EXERCISE PROMPT>
Retype the entries from the first line through the line containing "pos(66,171)", including both ends. Leave the pictures out of your copy.

DATA ENTRIES>

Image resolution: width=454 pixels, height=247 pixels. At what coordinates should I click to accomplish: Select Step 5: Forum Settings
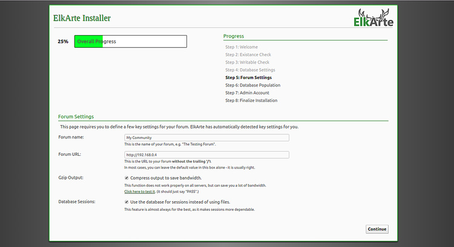(x=248, y=78)
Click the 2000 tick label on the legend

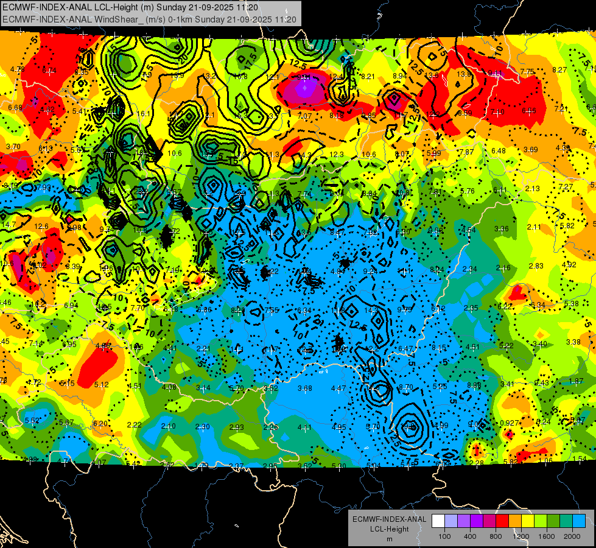point(572,536)
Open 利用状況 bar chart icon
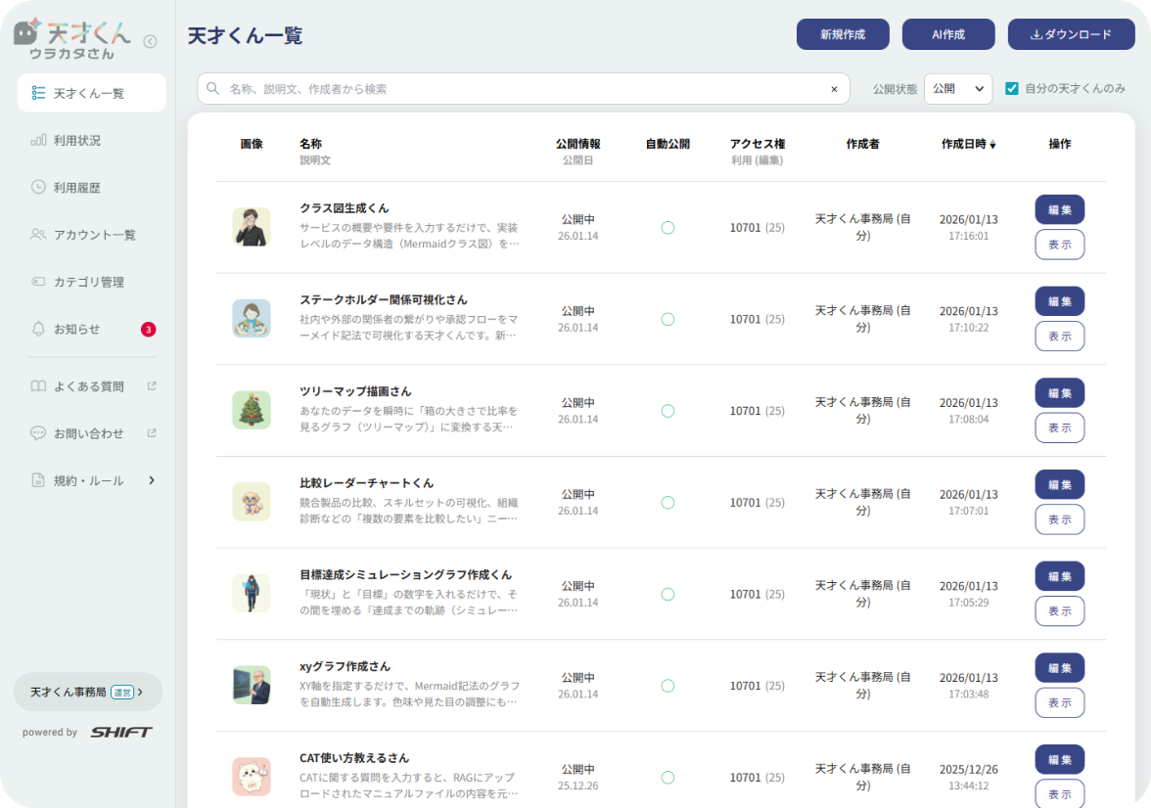Image resolution: width=1151 pixels, height=808 pixels. 38,140
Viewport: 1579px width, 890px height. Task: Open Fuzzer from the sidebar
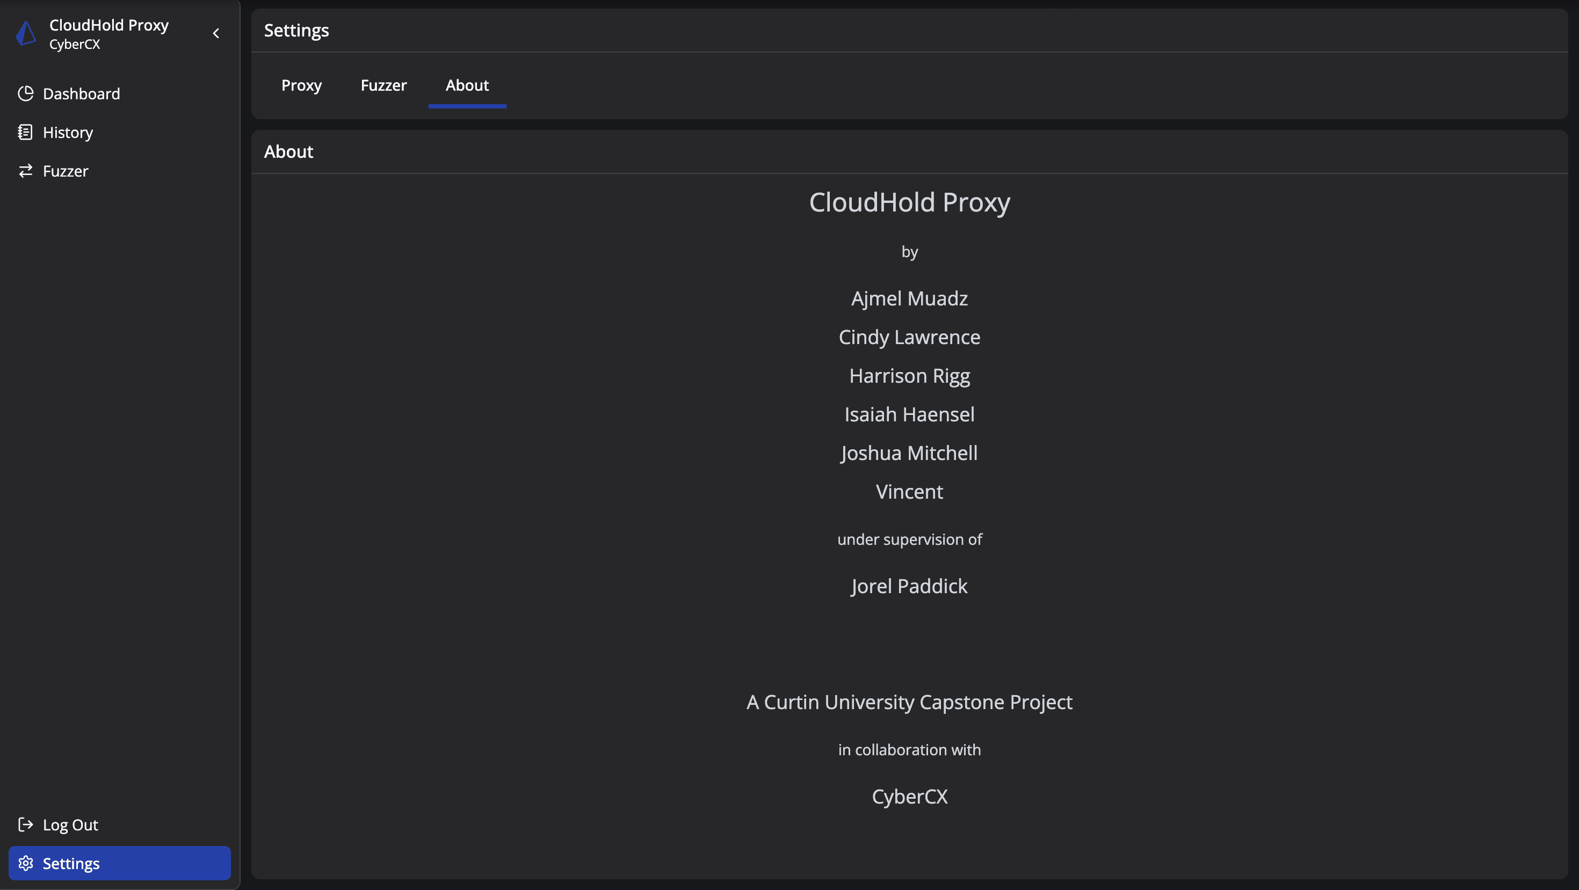pos(66,171)
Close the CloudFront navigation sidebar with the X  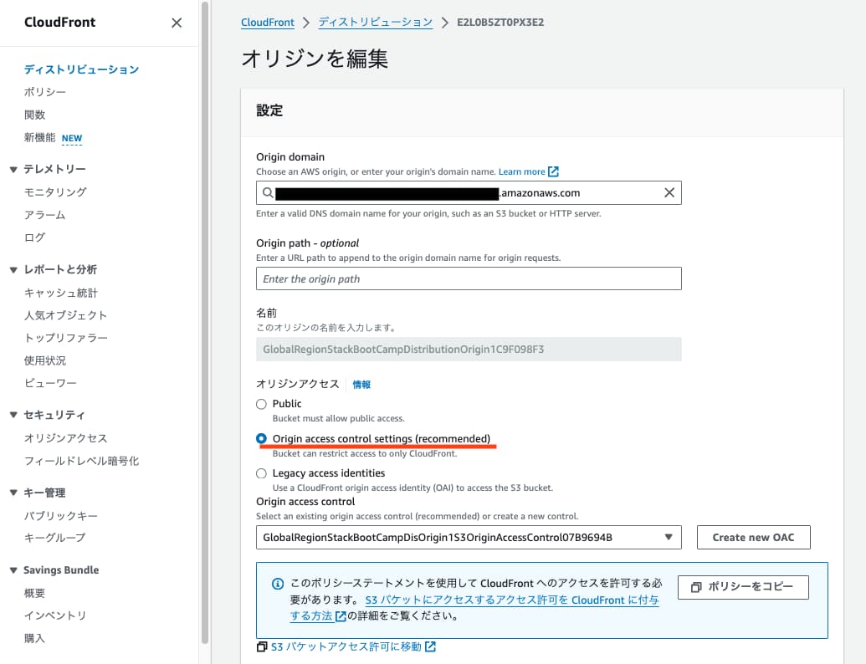click(x=176, y=23)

REPLY>
Image resolution: width=454 pixels, height=247 pixels. At what coordinates should I click to accomplish: Select Step 5: Forum Settings
(x=248, y=78)
Click the 2000 tick label on the legend

point(572,536)
Open 利用状況 bar chart icon
Image resolution: width=1151 pixels, height=808 pixels. 38,140
Viewport: 1579px width, 890px height. Task: Open Fuzzer from the sidebar
pos(66,171)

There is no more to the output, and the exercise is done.